It’s hard to remember the unbridled optimism with which we left the office on Friday, March 13 (in hindsight, the date should have tipped us off!). After a couple weeks of restaurant marketing that included some pretty fun hand-washing posts and less fun emails about sanitation, we were planning to work from home just for a week or two. We didn’t clear off our desks or erase the calendar from the wall, we just…. left. A little unnerved by the empty grocery store shelves, the sudden end to the NBA season, and the real moment when LA decided this pandemic was real – Tom Hanks’ diagnosis – we still went out for dinner and drinks, bumping elbows with friends instead of hugging, before sitting side-by-side at a bar for cocktails, passing hand sanitizer like a flask, blissfully unaware of whether those windows could open or what kind of filter was in their HVAC.

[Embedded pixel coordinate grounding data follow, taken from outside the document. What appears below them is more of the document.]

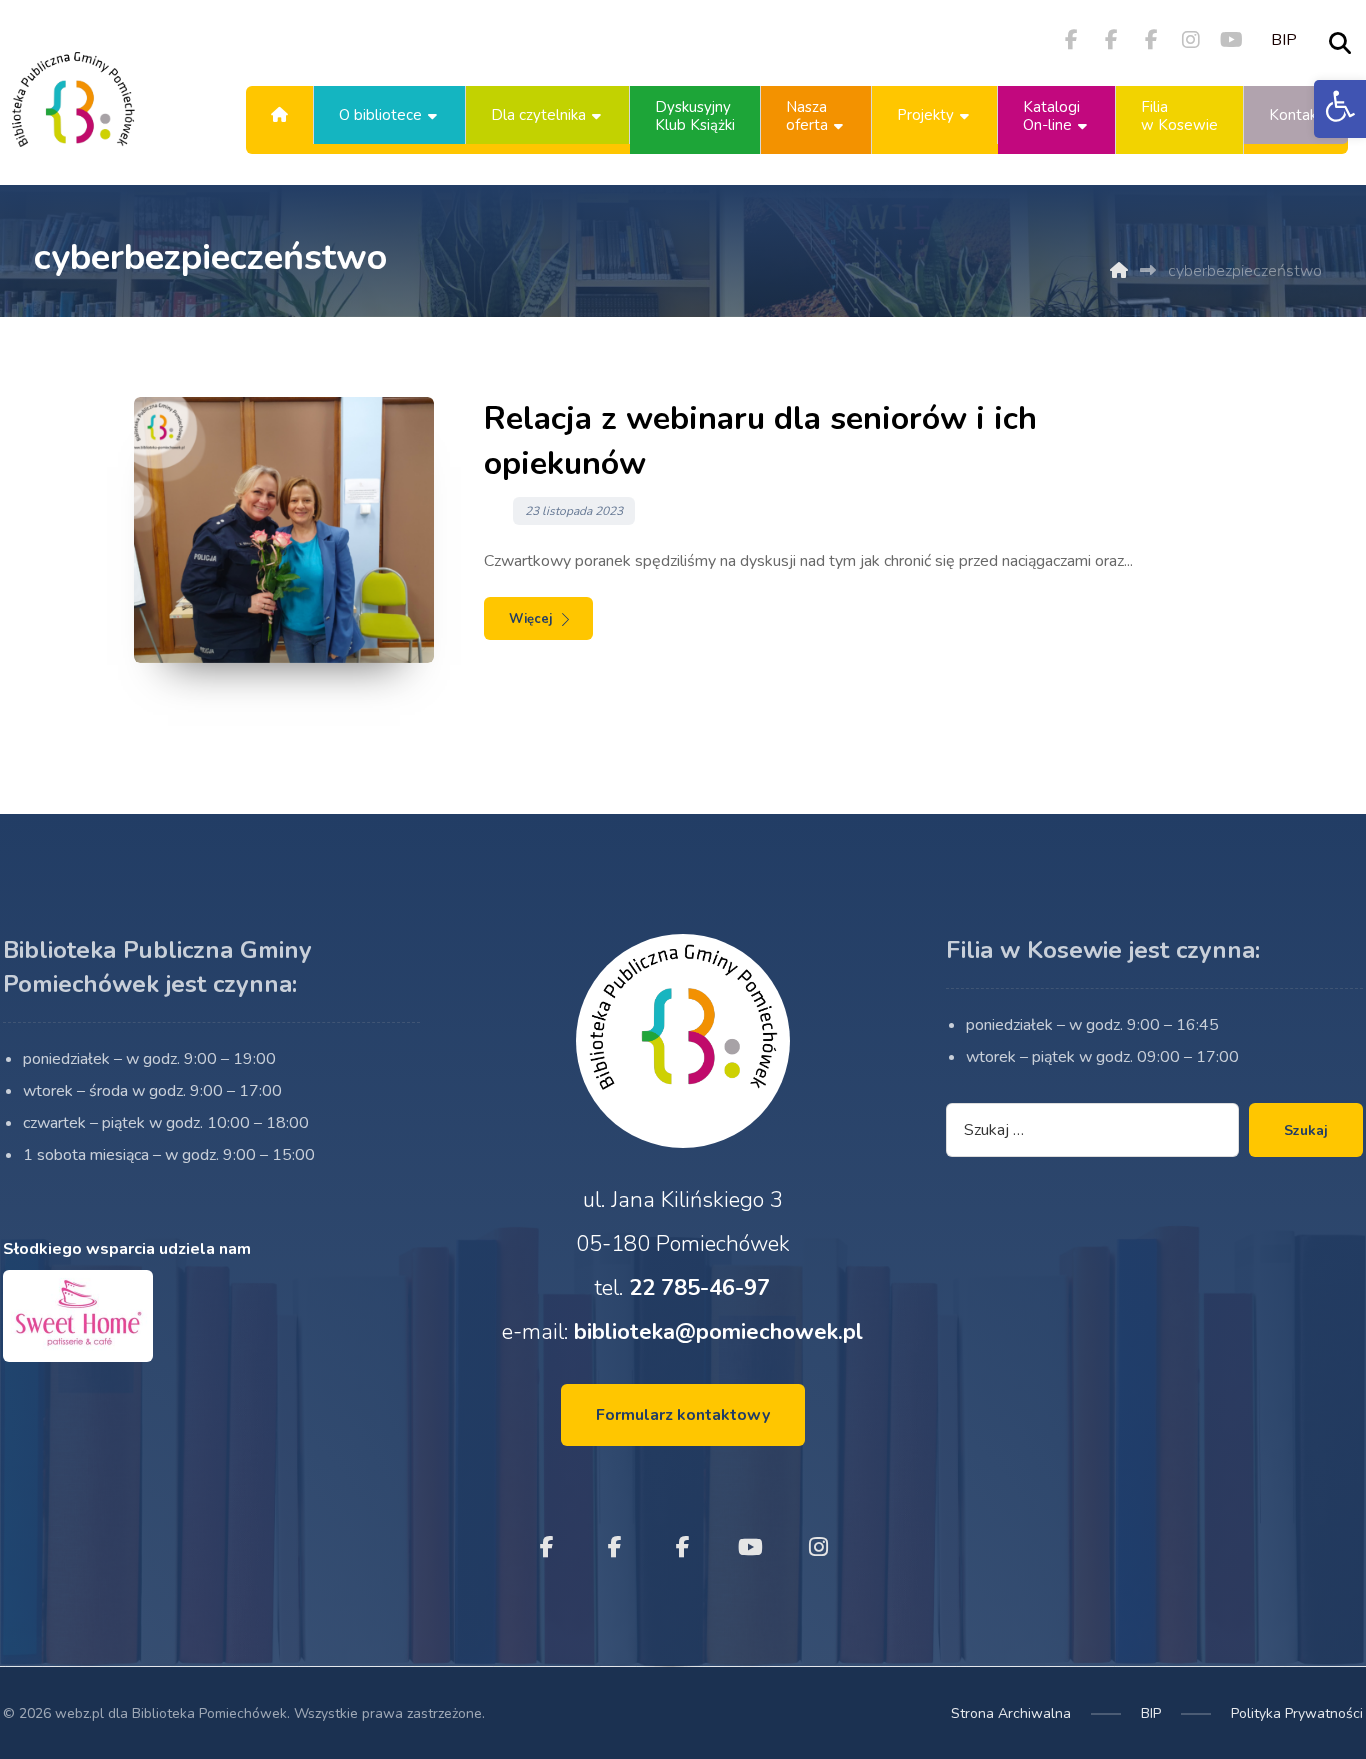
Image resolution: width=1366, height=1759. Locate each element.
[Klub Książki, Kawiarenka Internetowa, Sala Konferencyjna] (73, 115)
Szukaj (1306, 1130)
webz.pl (79, 1713)
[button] (1340, 109)
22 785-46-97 (699, 1288)
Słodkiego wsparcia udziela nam (127, 1249)
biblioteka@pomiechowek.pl (718, 1332)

Fast forward exactly 13 months and even our most cautious restaurant clients are opening their dining rooms, hopefully for good this time, and vaccines for food service workers have mostly eliminated the overwhelming fear that keeping their business alive means putting their employees’ lives in jeopardy. We’re replacing the sounds of imissmybar.com with the sounds of an actual bar and bartender (but we’re still on board with take-out cocktails). Marketing plans are being written without the fear that they’ll go up in flames with the next announcement from the health department. And we’re optimistically imagining a restaurant world that’s more equitable, more resilient and more innovative.
Let’s bring back the special occasion restaurants, with their $22 cocktails and beautifully designed menus, but let’s make sure the busser doesn’t have to work 3 jobs to make ends meet. Let’s find a way to transition from overtipping (we’ve all been over tipping, right?) to menu prices that reflect not just the cost of “doing business” but the cost of paying the people who work there a wage that they can live on. And let’s make room for the entrepreneurs who’ve been upending restaurant marketing by selling tortillas on Instagram and hand-delivering loaves of bread. The industry has been trying to change for years, and we’re hopeful that the silver lining to the past year’s horrors can accelerate that transformation. The restaurant industry may be rooted in, let’s be honest, exploitation, but it doesn’t have to stay that way.
On a more practical level, we’re excited to step back and look at the big picture again. Our light at the end of the tunnel includes seeing restaurants we branded finally open, designing brand new restaurant concepts, and restaurant marketing plans that don’t include the phrase “take-out or delivery” and do look more than 2 weeks into the future.
As soon as our own vaccinations are finished, you’ll find us back in the office, picking up pastries from Republique and checking out our new neighbors at the Firestone Tire Building. Until then, we’ll see you on Zoom.